The only interesting thing about “Parkland” is that it exists. And it exists because of our collective unwillingness to let go of what happened on Nov. 22, 1963, the day a young prince died and a still-unresolved mystery began.
Culled from Vincent Bugliosi’s book “Four Days in November,” the movie presents narrow-gauge vignettes, acted out by supporting players in Dallas during the tragedy.
Supporting players, but not peripheral. The most gripping section of the film unfolds at Parkland Hospital, where an unsuspecting overtime ER crew deals with the arrival of a U.S. president with a severe head wound.
Marcia Gay Harden contributes her granite professionalism as the nurse on duty, although here (as in other episodes) the cast tends toward the TV-guest-star vein, with Zac Efron and Colin Hanks also pulling duty. (Hanks’ dad, Tom, produced the film.)
There’s a very dull storyline about Lee Harvey Oswald’s brother Robert (James Badge Dale), enlivened only by the battiness of Oswald’s mother (Jacki Weaver, in her “Animal Kingdom” monster mode).

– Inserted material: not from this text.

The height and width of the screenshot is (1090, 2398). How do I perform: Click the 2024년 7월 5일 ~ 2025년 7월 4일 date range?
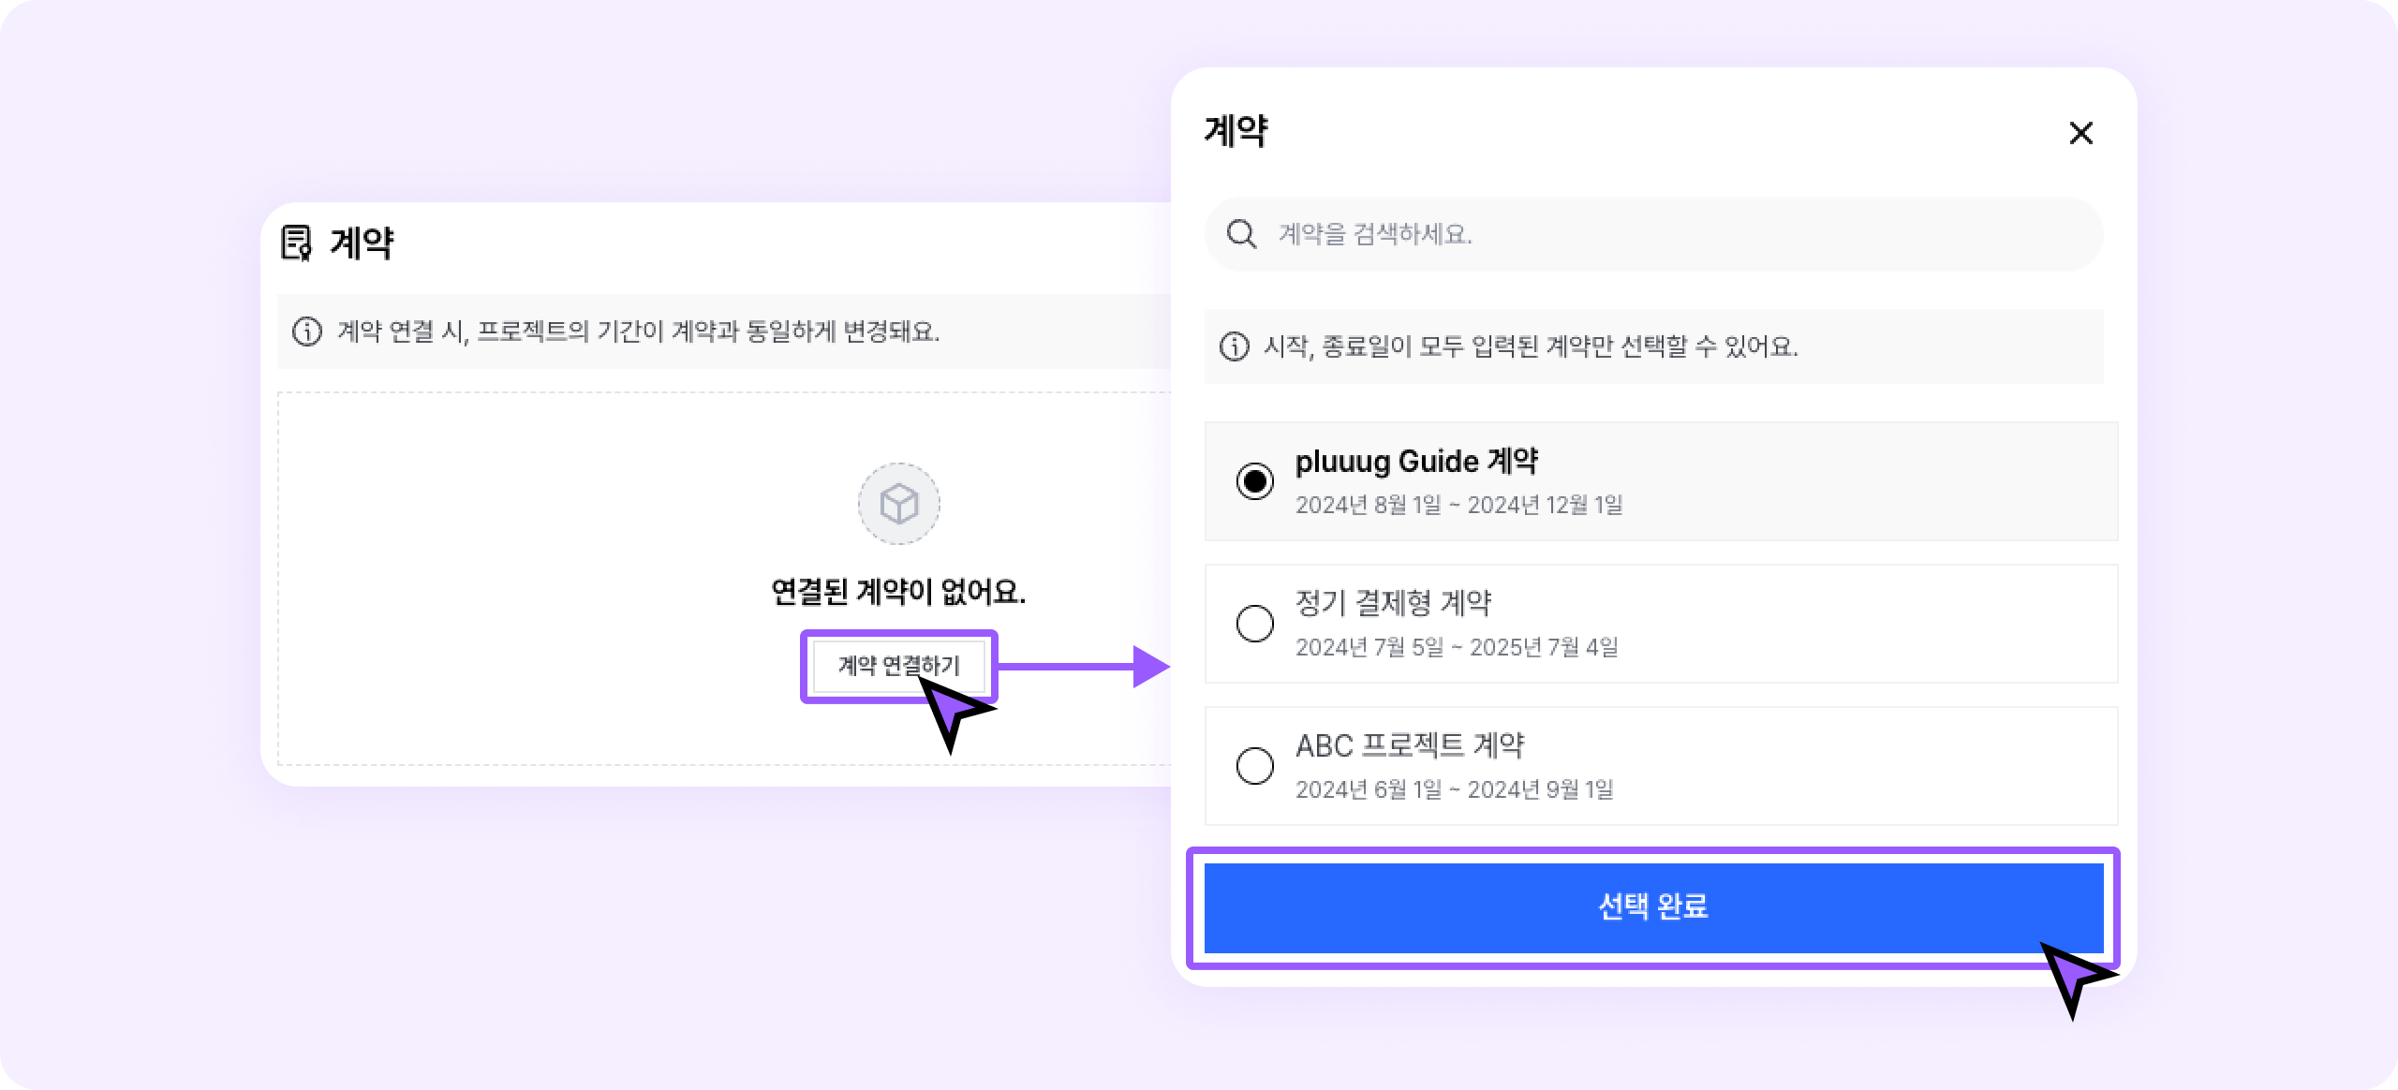[x=1457, y=647]
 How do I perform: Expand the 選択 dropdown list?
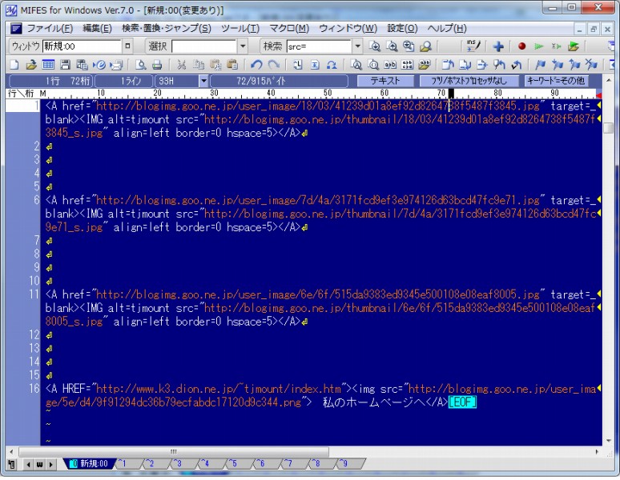click(x=243, y=46)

The movie takes no position on Oswald’s guilt, or any conspiracy theories surrounding the Kennedy assassination, because it keeps its gaze at ground level.

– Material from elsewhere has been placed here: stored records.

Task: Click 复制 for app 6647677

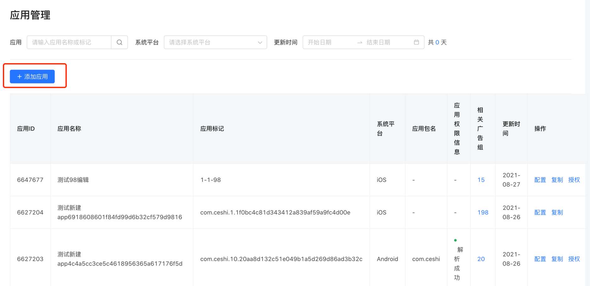Action: (557, 180)
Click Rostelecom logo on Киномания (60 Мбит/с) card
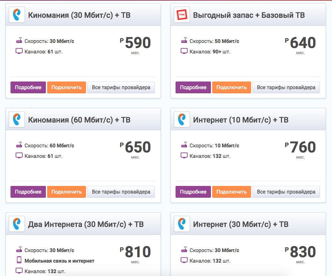Viewport: 332px width, 276px height. click(x=17, y=119)
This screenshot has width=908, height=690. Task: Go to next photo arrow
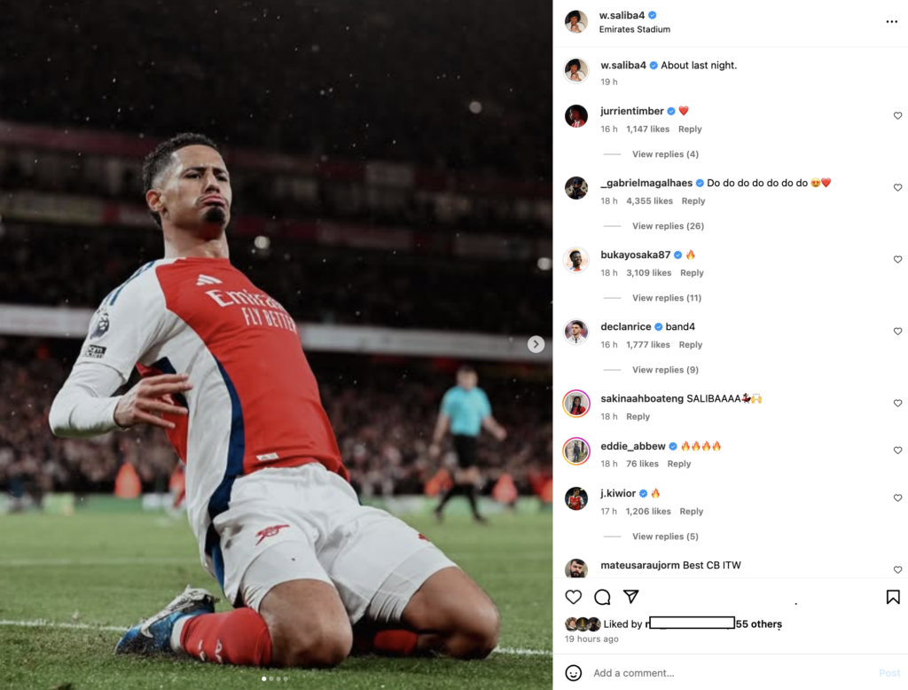[x=536, y=344]

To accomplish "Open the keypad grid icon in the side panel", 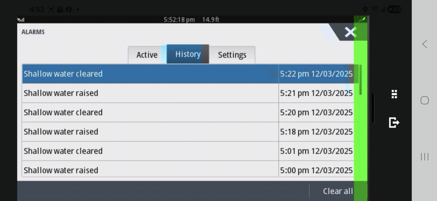I will coord(394,95).
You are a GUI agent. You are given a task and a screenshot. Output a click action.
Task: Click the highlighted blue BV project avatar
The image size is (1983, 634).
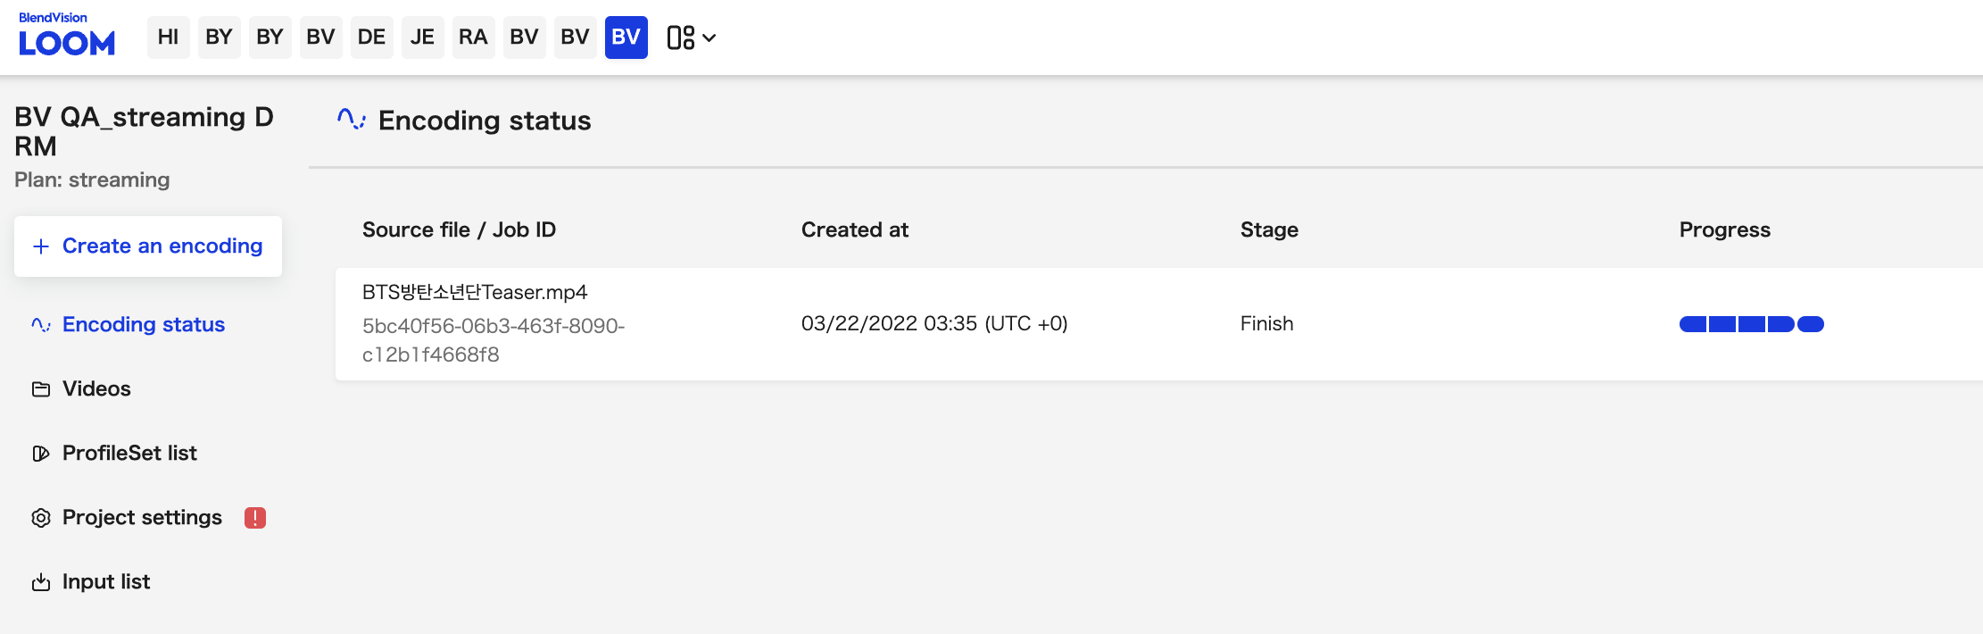(626, 38)
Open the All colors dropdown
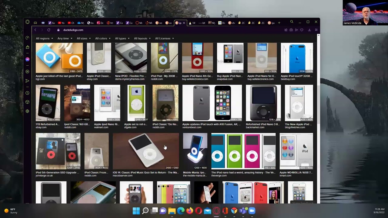Image resolution: width=388 pixels, height=218 pixels. pos(103,38)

The director, longtime investigative reporter Peter Landesman, seeks to show things “as they happened,” and forgo commentary. So take that, Oliver Stone.
An entire feature could be made from the story of Abraham Zapruder, whose name became a household word after he clocked the presidential motorcade with his 8 mm. camera. In “Parkland,” Zapruder’s story repeats a single note — anguish — as it tracks the sudden attention he gets from a Secret Service agent (Billy Bob Thornton, a good turn) and a Life magazine representative.
As Zapruder, Paul Giamatti does his expected fine work, but he’s got nowhere to go either. Everybody keeps watching the Zapruder film, and reacting in horror, and not finding an answer.
The “Parkland” audience may feel the same way. The whole movie is like adding more frames in a loop of film that keeps running over and over, as though by sifting through these remnants we’d settle something.
When Woody Allen’s character in “Annie Hall” realized his obsession with the JFK case was just a way of avoiding intimacy with his wife, it was a clever passing joke; now it looks like an accurate diagnosis of the national sickness, our inability to live with the idea that we might never know what happened — or that the likeliest explanation is insufficiently grand to fit such a history-altering event.
“Parkland” is a particularly feeble drop in the bucket.
“Parkland” (2 stars)
A ground-level look at some supporting characters in the drama that unfolded around the assassination of President Kennedy: the ER staff at Parkland hospital; Lee Harvey Oswald’s brother; and the man who filmed the killing, Abraham Zapruder (Paul Giamatti). The movie keeps its focus narrowed, and in so doing adds very little to the ongoing obsession with what really happened in those days.
Rated: PG-13 for violence, language.
Showing: Pacific Place, Sundance, Woodinville, Cascade Mall.